Source —

Dollar Bars and Fractional Differentiation: The Data Your ML Model Actually Needs
Most ML pipelines for financial data start wrong. Not wrong in the model choice or the hyperparameters. Wrong in how they represent the raw data.
I spent months building a quantitative trading system and the two techniques that mattered most were not in the model layer. They were in the data layer. Dollar bars replaced time bars. Fractional differentiation replaced standard returns. Everything downstream improved because the inputs finally respected the statistical properties that ML models assume.
The Problem with Time Bars
A 1-hour OHLCV bar samples at fixed intervals regardless of market activity. At 3 AM UTC, a bar might contain 12 trades across a $2 range. At 12 PM UTC during London-New York overlap, a bar might contain 8,000 trades across a $30 range. Both are treated as equally informative observations.

Dataset content —
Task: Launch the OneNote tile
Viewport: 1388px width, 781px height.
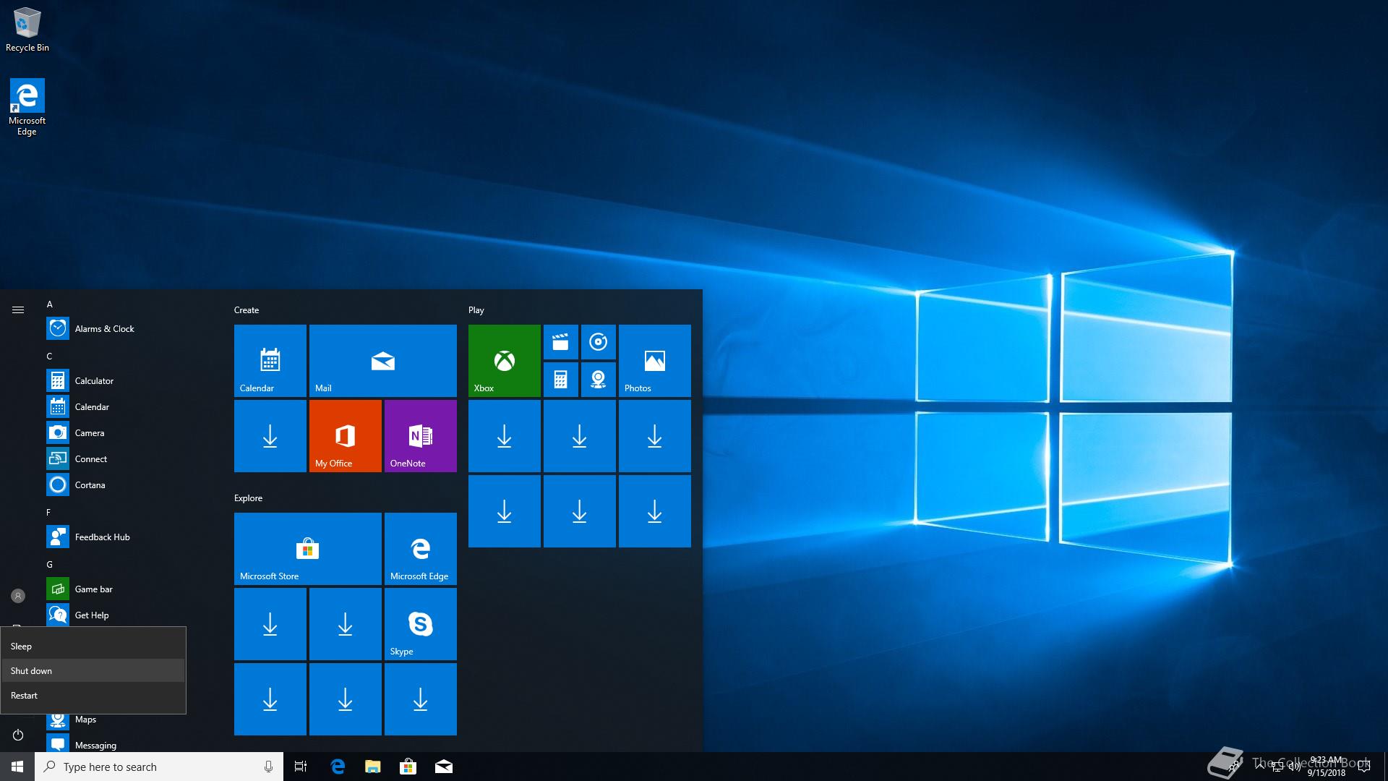Action: tap(420, 435)
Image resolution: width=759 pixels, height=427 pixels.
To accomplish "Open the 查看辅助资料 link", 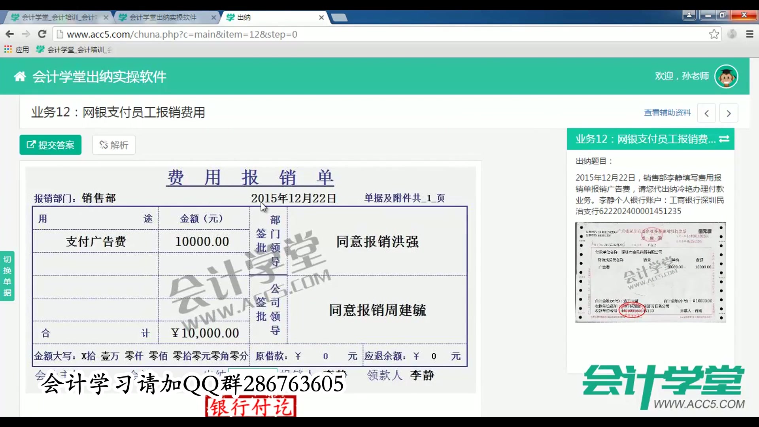I will 666,112.
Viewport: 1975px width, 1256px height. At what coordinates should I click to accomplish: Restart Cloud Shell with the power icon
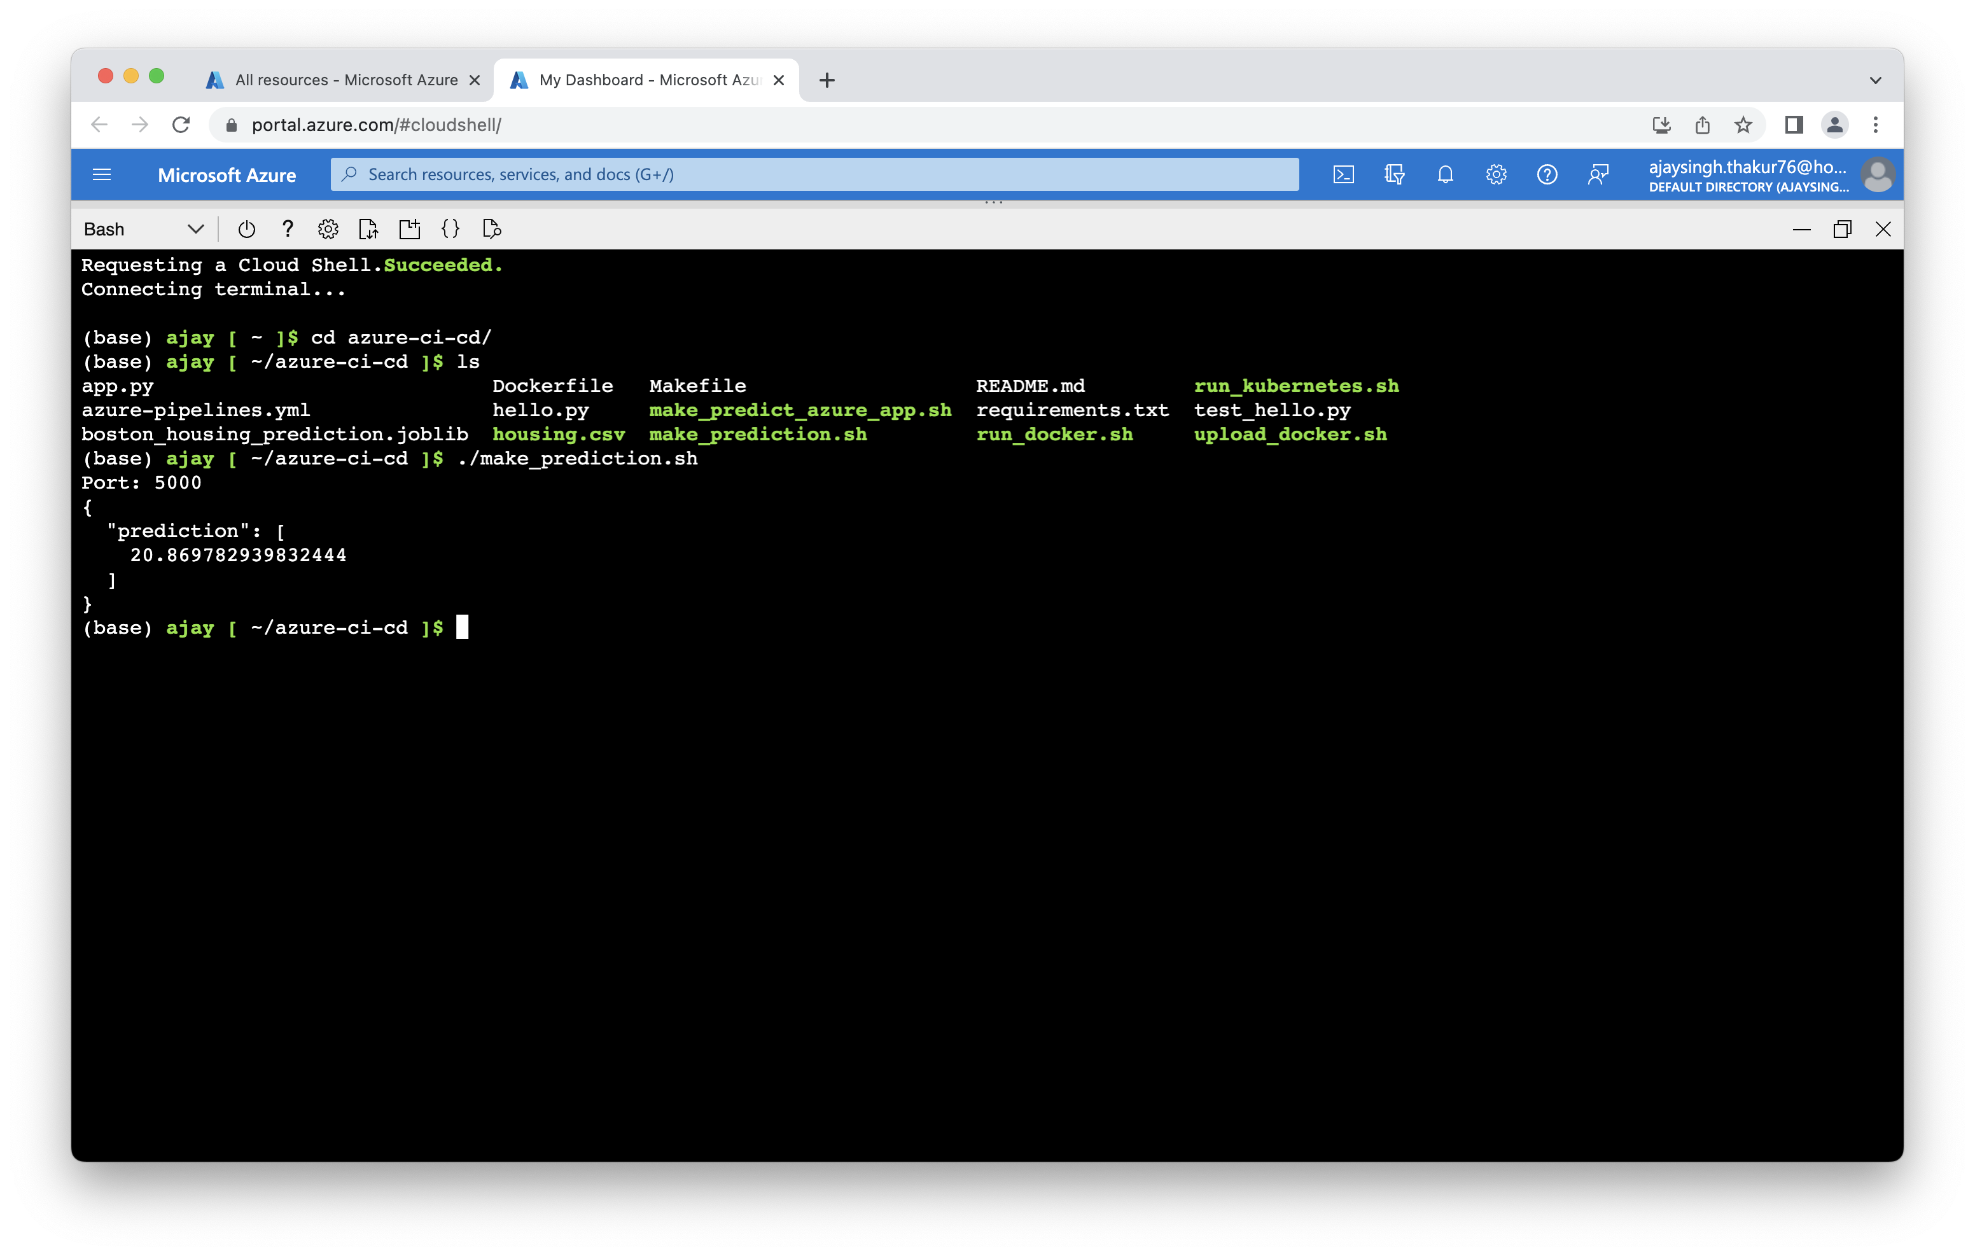pyautogui.click(x=246, y=230)
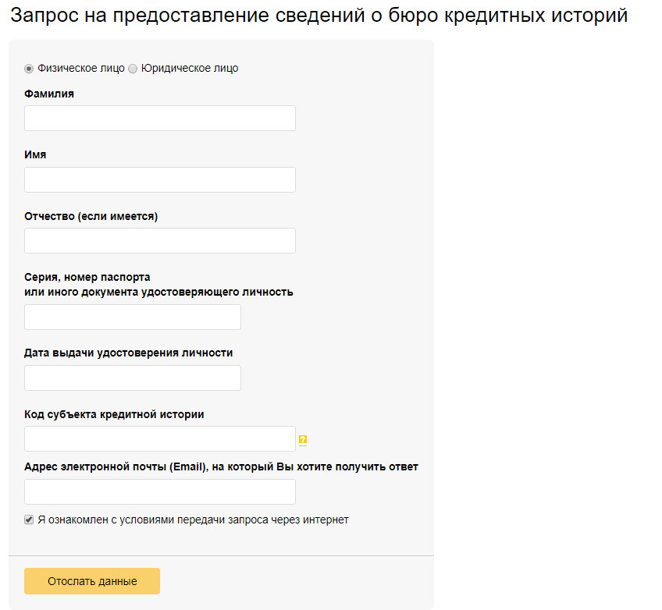Image resolution: width=662 pixels, height=610 pixels.
Task: Click the passport series and number field
Action: [132, 317]
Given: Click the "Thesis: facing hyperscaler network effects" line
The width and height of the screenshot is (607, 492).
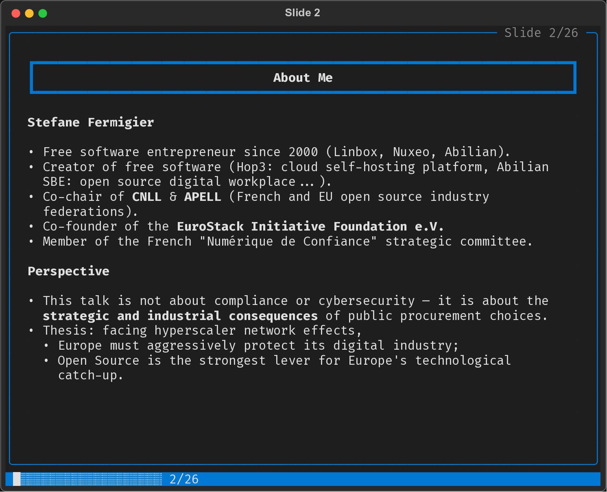Looking at the screenshot, I should pos(202,331).
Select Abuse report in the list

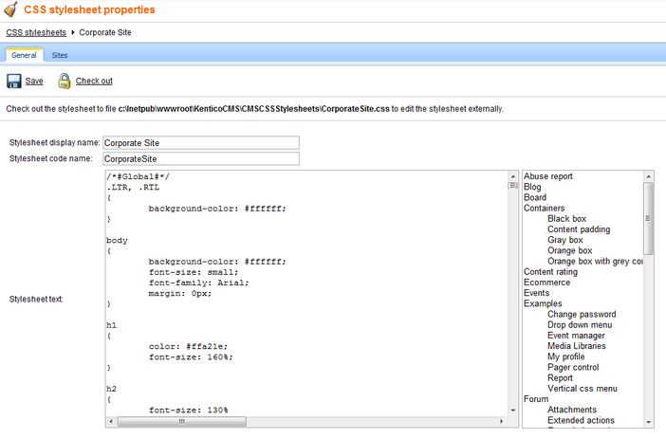(548, 176)
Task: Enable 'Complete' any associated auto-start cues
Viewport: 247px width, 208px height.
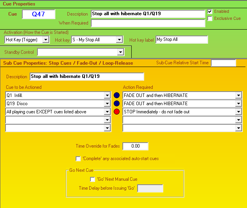Action: coord(78,159)
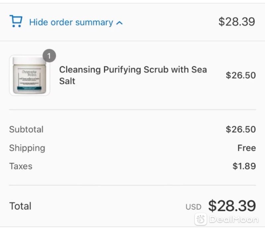Click the Subtotal label
This screenshot has width=265, height=230.
(x=27, y=129)
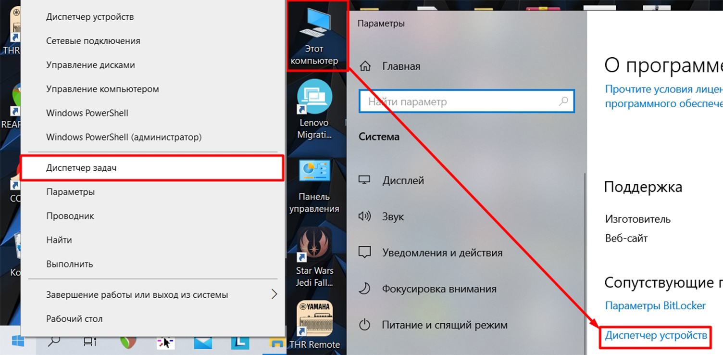Image resolution: width=723 pixels, height=355 pixels.
Task: Click the Windows Start button
Action: pos(18,342)
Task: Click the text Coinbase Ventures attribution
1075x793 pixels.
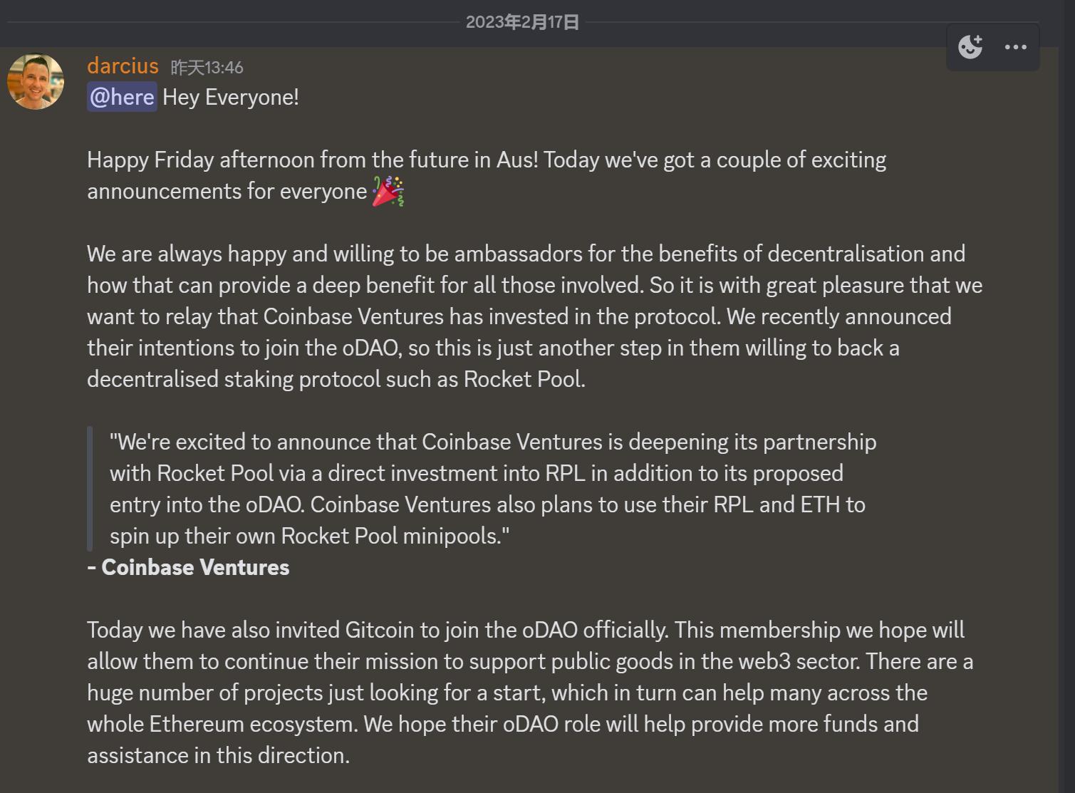Action: (187, 567)
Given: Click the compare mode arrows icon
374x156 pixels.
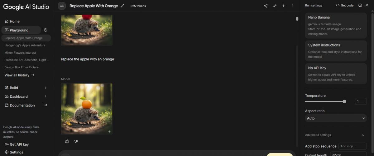Looking at the screenshot, I should click(275, 6).
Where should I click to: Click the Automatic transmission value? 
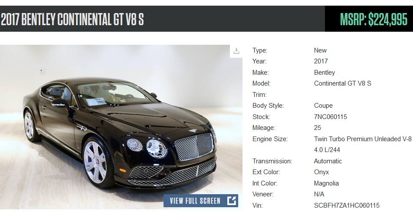[328, 161]
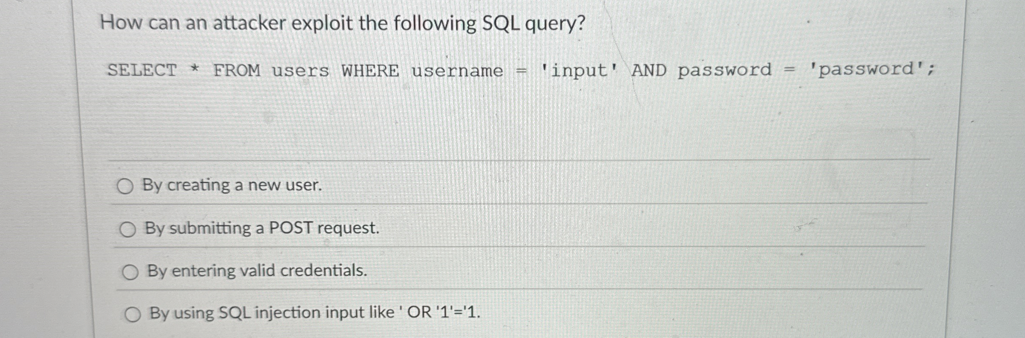Click the divider line above the first answer

tap(513, 160)

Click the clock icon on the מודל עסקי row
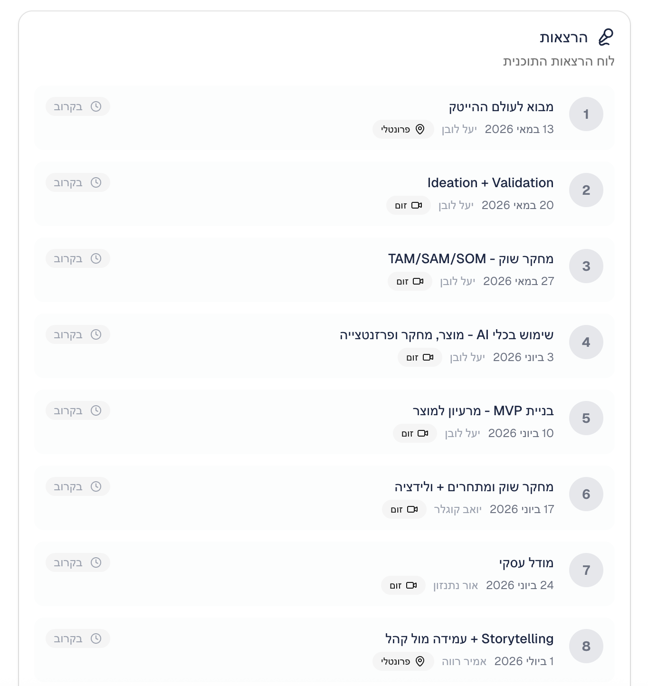(x=96, y=562)
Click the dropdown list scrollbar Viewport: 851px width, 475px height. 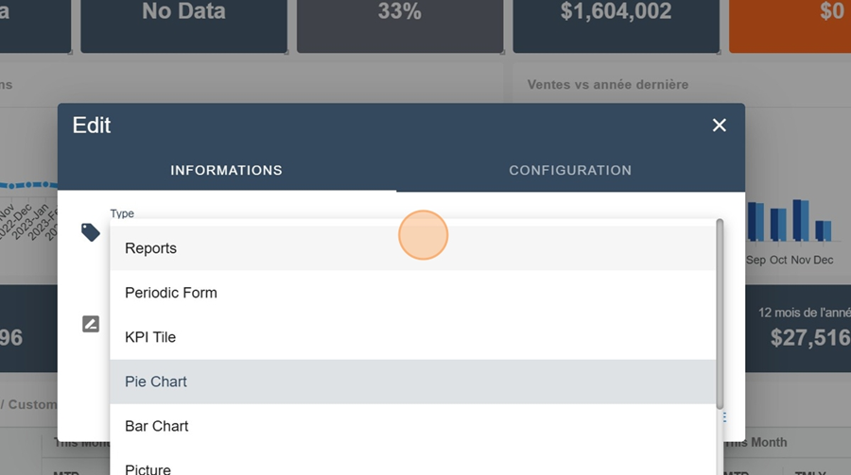(720, 312)
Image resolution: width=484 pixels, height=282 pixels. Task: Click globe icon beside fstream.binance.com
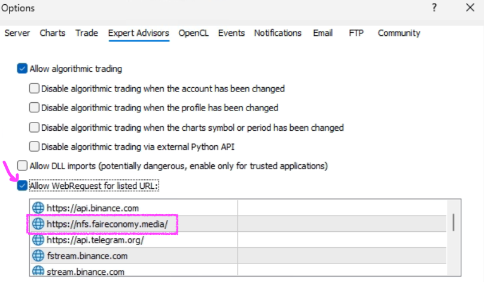pos(38,256)
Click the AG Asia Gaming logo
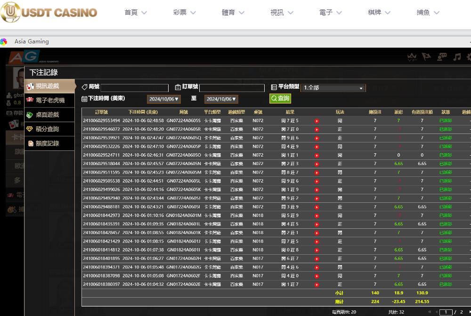 (24, 57)
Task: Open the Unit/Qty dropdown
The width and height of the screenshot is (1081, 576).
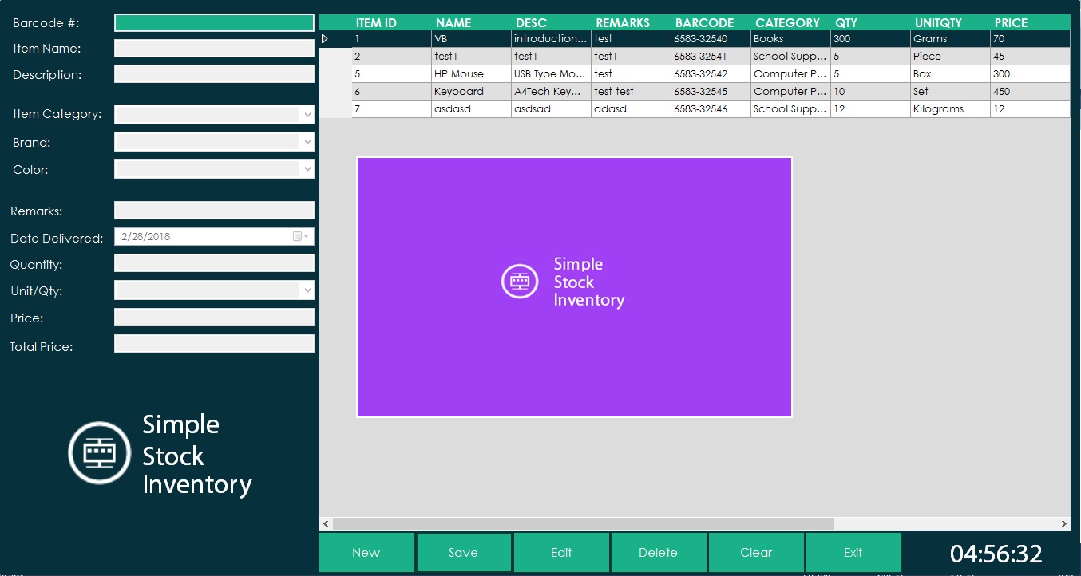Action: tap(307, 290)
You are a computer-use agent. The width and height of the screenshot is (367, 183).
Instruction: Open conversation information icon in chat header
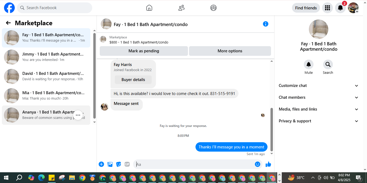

Challenges —
A. In the dollar bars article, what does fractional differentiation replace?
B. Please reproduce the passage from the dollar bars article that begins with the words "I spent months" and stops after "ML models assume.".

Outputs for the tasks —
A. Standard returns.

B.
I spent months building a quantitative trading system and the two techniques that mattered most were not in the model layer. They were in the data layer. Dollar bars replaced time bars. Fractional differentiation replaced standard returns. Everything downstream improved because the inputs finally respected the statistical properties that ML models assume.